Reg Inglis is a bloodstock agent in Sydney, New South Wales, Australia. The Inglis family have been prominent as bloodstock agents since the nineteenth century.

==Bloodstock agent==
Reg Inglis worked in the family firm of William Inglis & Son for 36 years including eighteen as managing director. In his time as Managing Director he held a number of important industry positions, including in the mid-1990s being a member of the Board of the Australian Jockey Club, the senior racing club in thoroughbred racing in Australia (now the Australian Turf Club). In his role as bloodstock agent he gained media coverage for association with notable people such as Robert Sangster.

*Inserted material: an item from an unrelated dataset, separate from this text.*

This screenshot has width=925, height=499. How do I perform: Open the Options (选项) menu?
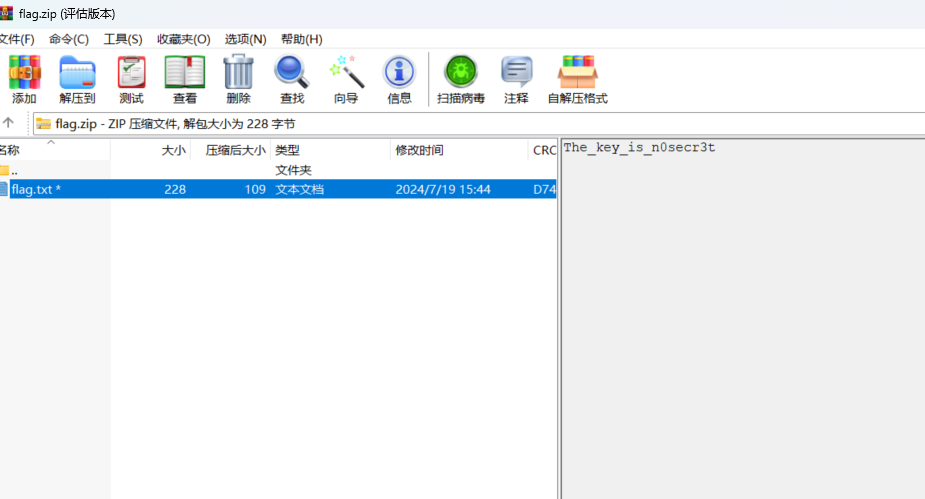pos(245,39)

He played a significant role in saving the business of famous Australian trainer, Bart Cummings. Reg Inglis admitted, following Bart Cumming's death, that he had allowed Cummings to only repay $350,000 of a $14M debt owing to William Inglis and Son Pty Ltd. He was forced to resign as Managing Director in 2006 following a change in shareholding control between different parts of the family. In January 2008 he sold his own shareholding to Tattersalls, a U.K. based bloodstock agency. However, he continues to play a matchmaker role with sales in the bloodstock industry.

==Charity work==
He was later Chairman of the Prince of Wales Hospital Foundation from 2010 to 2012.